Ya hemos indagado sobre el significado que posee la dicotomía del control desde la perspectiva estoica. Con ella, alcanzamos criterios que nos permiten diferenciar qué está bajo nuestro control y qué no. Sin embargo, esta diferencia no supone una segregación de ambos umbrales, sino que, como el ying y el yang, uno convive con el otro.
Podemos analizar esta cuestión en una de las Cartas a Lucilio de Séneca:
¿Piensas que solamente a ti te ha ocurrido (y te sorprende, como si fuera un hecho insólito) que, con tan largo viaje, a través de países tan diversos, no disipaste la tristeza y la ansiedad de tu espíritu? Debes cambiar de alma, no de clima.
Imaginemos que los diferentes lugares del mundo corresponden a lo que no está bajo nuestro control. Al mismo tiempo, el alma, sobre la cual Séneca nos incita a buscar un cambio, equivale a lo que sí tenemos bajo nuestro control. Por mucho que cambiemos de lugares con el fin de conseguir comodidad, tranquilidad, sosiego, felicidad, alegría, inspiración… ninguno de esos cambios dará fruto. El cambio debe ejercerse en nuestro interior.
Es preciso que descubras tu falta antes de enmendarte. Algunos se vanaglorian de sus vicios; ¿crees tú que les preocupa algo su curación a esos que cuentan sus defectos como virtudes? Por ello, cuanto te sea posible, ponte a prueba, investiga sobre ti. Cumple primero el oficio de acusador, luego el de juez, por último, el de intercesor. Alguna vez procúrate algún disgusto.
De eso se trata. Cuando encontramos inquietudes que nos impiden sentir tranquilidad, hemos de investigar sobre nosotros mismos y descubrir qué debemos modificar. No sirve de nada cambiar de entorno, compañías o de cualquier otro aspecto externo si nuestro interior sigue dañado.

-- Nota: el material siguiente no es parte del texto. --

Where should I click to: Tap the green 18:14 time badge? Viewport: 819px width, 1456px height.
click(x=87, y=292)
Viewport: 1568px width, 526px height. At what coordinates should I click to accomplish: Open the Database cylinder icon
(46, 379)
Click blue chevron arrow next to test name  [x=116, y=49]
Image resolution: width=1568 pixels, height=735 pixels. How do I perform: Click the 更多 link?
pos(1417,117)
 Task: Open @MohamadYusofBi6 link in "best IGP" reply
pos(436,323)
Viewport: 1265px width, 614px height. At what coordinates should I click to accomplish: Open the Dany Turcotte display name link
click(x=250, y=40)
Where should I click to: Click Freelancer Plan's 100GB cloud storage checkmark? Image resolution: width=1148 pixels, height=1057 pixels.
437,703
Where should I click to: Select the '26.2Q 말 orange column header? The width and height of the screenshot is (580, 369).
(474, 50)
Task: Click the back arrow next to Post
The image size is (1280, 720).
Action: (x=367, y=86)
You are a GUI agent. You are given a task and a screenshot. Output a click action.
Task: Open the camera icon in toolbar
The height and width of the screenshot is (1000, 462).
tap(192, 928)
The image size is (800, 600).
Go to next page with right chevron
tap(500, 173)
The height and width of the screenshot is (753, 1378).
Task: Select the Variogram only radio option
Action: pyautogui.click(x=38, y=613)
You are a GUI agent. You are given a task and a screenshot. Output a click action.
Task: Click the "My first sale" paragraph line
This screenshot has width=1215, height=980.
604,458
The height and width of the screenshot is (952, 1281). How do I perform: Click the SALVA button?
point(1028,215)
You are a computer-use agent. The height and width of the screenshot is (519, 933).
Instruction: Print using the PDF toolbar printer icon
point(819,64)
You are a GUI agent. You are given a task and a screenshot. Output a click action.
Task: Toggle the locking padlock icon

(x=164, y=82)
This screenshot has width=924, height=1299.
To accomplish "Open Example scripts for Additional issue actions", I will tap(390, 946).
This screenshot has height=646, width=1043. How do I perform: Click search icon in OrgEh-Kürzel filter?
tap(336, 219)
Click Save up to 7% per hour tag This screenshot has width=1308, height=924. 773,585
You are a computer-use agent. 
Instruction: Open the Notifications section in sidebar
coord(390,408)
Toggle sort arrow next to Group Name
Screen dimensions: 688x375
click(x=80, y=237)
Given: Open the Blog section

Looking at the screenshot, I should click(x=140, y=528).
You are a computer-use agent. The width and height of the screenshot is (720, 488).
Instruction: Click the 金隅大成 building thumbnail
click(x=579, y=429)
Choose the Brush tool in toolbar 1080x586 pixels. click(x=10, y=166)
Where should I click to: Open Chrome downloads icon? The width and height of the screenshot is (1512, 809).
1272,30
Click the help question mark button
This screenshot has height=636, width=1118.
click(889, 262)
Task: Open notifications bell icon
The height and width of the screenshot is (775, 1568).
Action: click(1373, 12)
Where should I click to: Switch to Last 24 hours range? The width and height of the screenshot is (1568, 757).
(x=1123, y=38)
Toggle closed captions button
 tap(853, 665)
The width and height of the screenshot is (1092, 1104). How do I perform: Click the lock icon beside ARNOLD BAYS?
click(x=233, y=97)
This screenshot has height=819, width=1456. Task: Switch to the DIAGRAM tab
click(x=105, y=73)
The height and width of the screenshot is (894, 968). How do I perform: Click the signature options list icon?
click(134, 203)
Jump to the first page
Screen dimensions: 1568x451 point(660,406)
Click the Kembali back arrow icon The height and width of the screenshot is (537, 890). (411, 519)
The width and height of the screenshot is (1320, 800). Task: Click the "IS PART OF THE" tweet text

Un ejemplo que podemos comentar son las relaciones tóxicas. Si vivimos una relación en la que notamos inquietud y sufrimiento, es cierto que tal vez no estemos con la persona indicada. Sin embargo, para conseguir una relación sana y duradera no solo debemos basarnos en los rasgos propios de la otra persona, sino también (y especialmente) en los nuestros. Antes de encontrar a otra persona, hemos de descubrir si existe alguna herida del pasado, algún conflicto interno o alguna preocupación recóndita en nuestro interior que nos impide avanzar.
Por más que, en palabras de nuestro Virgilio, «tierras y ciudades se alejen de tu vista», te seguirán, a dondequiera que llegues, los vicios.
Por ello, esta dicotomía nos enseña que, además de distinguir qué depende de nosotros y qué no, también debemos hacer lo posible para que ambos umbrales sean congruentes y se cohesionen:
Todo cuanto haces, lo haces contra ti, y el propio movimiento te perjudica, porque agitas a un enfermo. En cambio, cuando hayas expulsado este mal, todo cambio de lugar te resultará grato; podrá ser que te destierren a los confines más remotos, pero en cualquier rincón de un país extranjero en que seas colocado, aquella mansión, sea la que fuere, te resultará hospitalaria. Más que el lugar, importa la disposición con la que te acercarás a él. Hay que vivir con esta persuasión: «no he nacido para un solo rincón; mi patria es todo el mundo visible».
Una vez que encontramos los males que habitan en nuestro interior y los sanamos, estamos dispuestos y dispuestas a adaptarnos a cualquier circunstancia que está fuera de nuestro control. En este caso, entonces, actuaremos de forma que lo propio y lo ajeno sean congruentes. Actualmente, en el siglo XXI, disponemos de muchos recursos que nos pueden ayudar a ello. Pero, como decimos en este artículo, para conseguirlo debemos disponernos a sanar antes nuestro espíritu.
No estoy de acuerdo con esos que se lanzan en medio del oleaje y que, dando por buena una vida agitada, cada día se enfrentan con gran empeño a las dificultades. El sabio soportará esta forma de vida, no la escogerá, y preferirá hallarse en paz antes que en lucha. No sirve de mucho haber expulsado los propios vicios si hay que pugnar con los ajenos.